Nereida Patricia is a multidisciplinary artist and writer based in Chicago whose practice spans sculpture, text, and performance, exploring themes of history, trans poetics, and identity. Her work draws from postcolonial and feminist theory, Peruvian symbolism, and autobiographical fragments to build new mythologies around the transformation of the human body.
A graduate of The School of the Art Institute of Chicago, Patricia takes inspiration from Arpillera tapestries, a form of art originating from Chile. The brightly coloured burlap textiles rose to prominence during the military dictatorship of Augusto Pinochet. Her work focuses on how racially and gender marginalised groups endure prejudices that in many cases result in harm or even death.

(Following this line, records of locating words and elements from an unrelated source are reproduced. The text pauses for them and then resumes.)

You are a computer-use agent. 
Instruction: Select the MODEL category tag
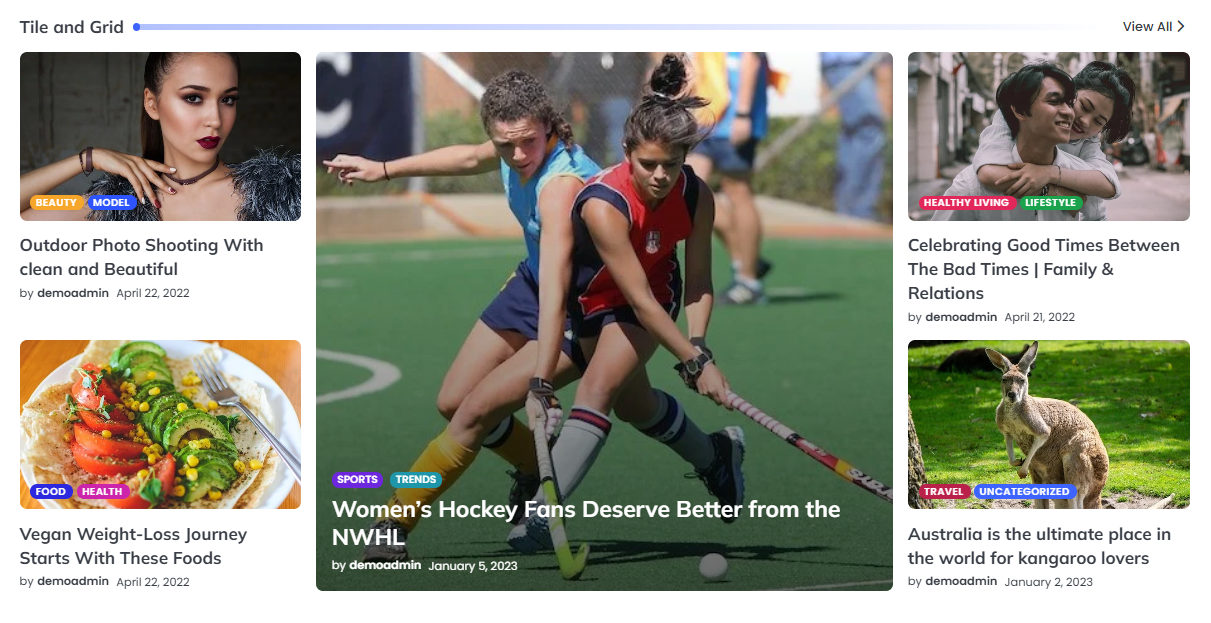pos(111,203)
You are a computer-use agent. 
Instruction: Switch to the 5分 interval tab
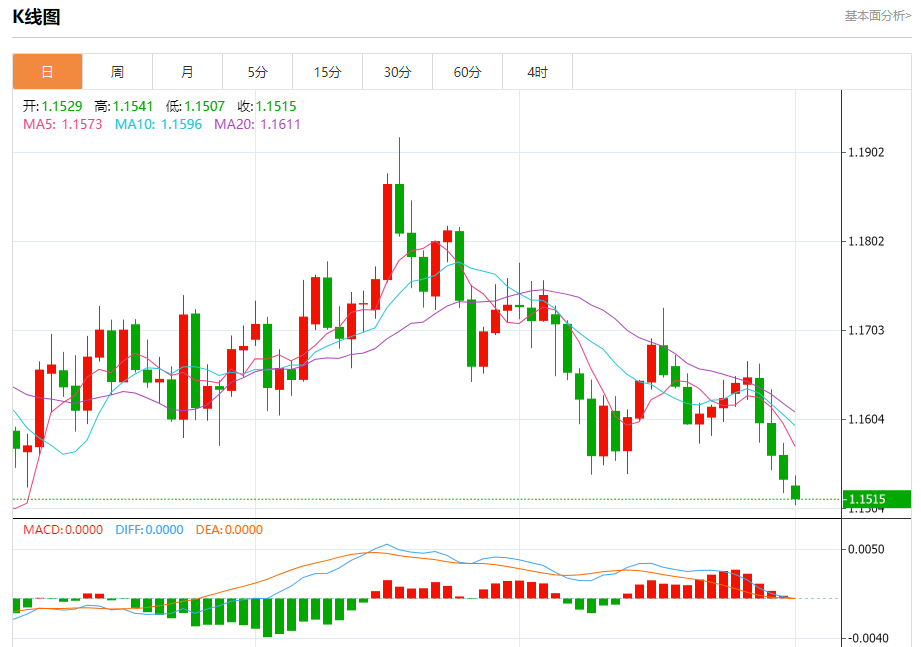pyautogui.click(x=257, y=72)
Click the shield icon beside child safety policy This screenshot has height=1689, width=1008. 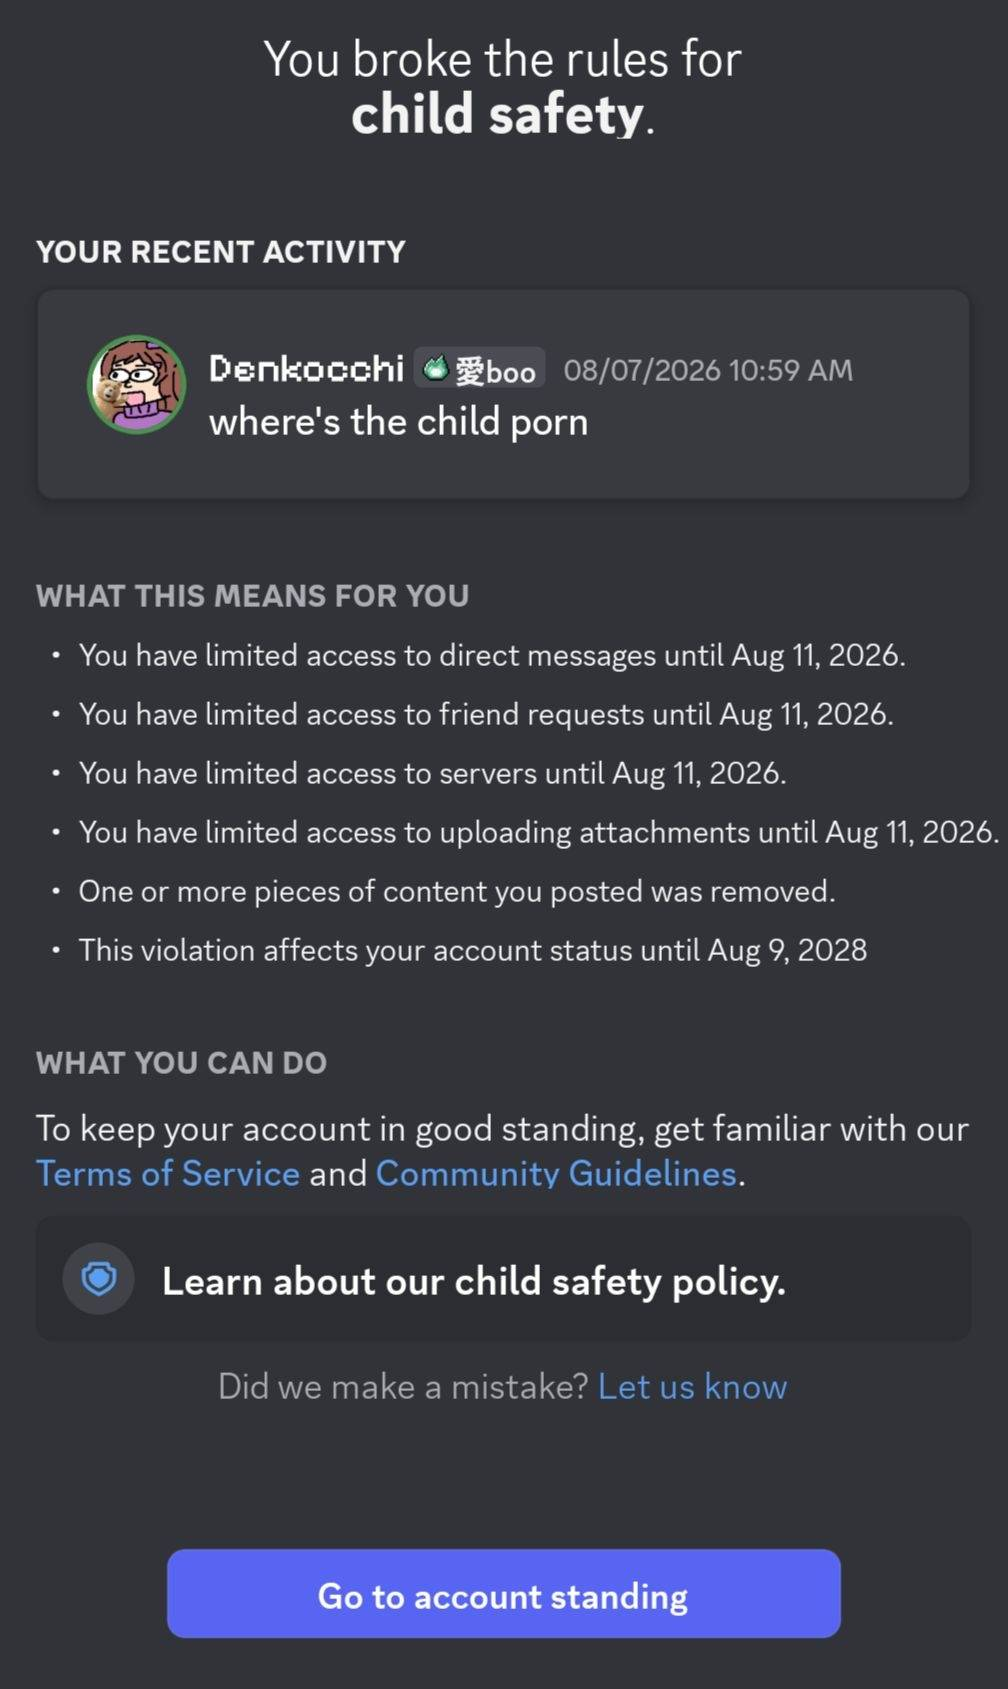[99, 1278]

The pieces involve subjects from the queer community and those living and working on the streets, not as an act of memorial but as an "exploration into their quest for survival". Morose allusions exist through her figures' death drops and exposed skeletons. Yet her characters are contrasted by flocks of doves and saturation of sexual strength; a pornographic collage exploring transformation, as well as the ongoing contortion required to survive and navigate harmful postcolonial systems that purposefully omit them from consideration or support.
Some of her latest beaded relief works are currently on show at the Monique Meloche Gallery in Chicago, Illinois, in an exhibition featuring conceptual artist Karen Reimer and artist Antonius Tín Bui, until 14 August. The beads catch the light perfectly and dance across the walls. Her work encapsulates the need to speak on behalf of communities that do not have a voice; she fights against gender-based violence, including trans violence and black trans violence.
On the topic of her work, Nereida told New City Art: "Trans people are magic," she says. "There's this whole kind of magic and mythology that I'm always chipping away at."
Her pieces of work are both colourful yet animated and created with intricate detail. The subjects at the heart of her work are of all shapes, colours, and sizes. If you look closely, you can see the thousands of glass beads that make up the portraits. This unique style of textile making has leapt off the page and taken Chicago by storm.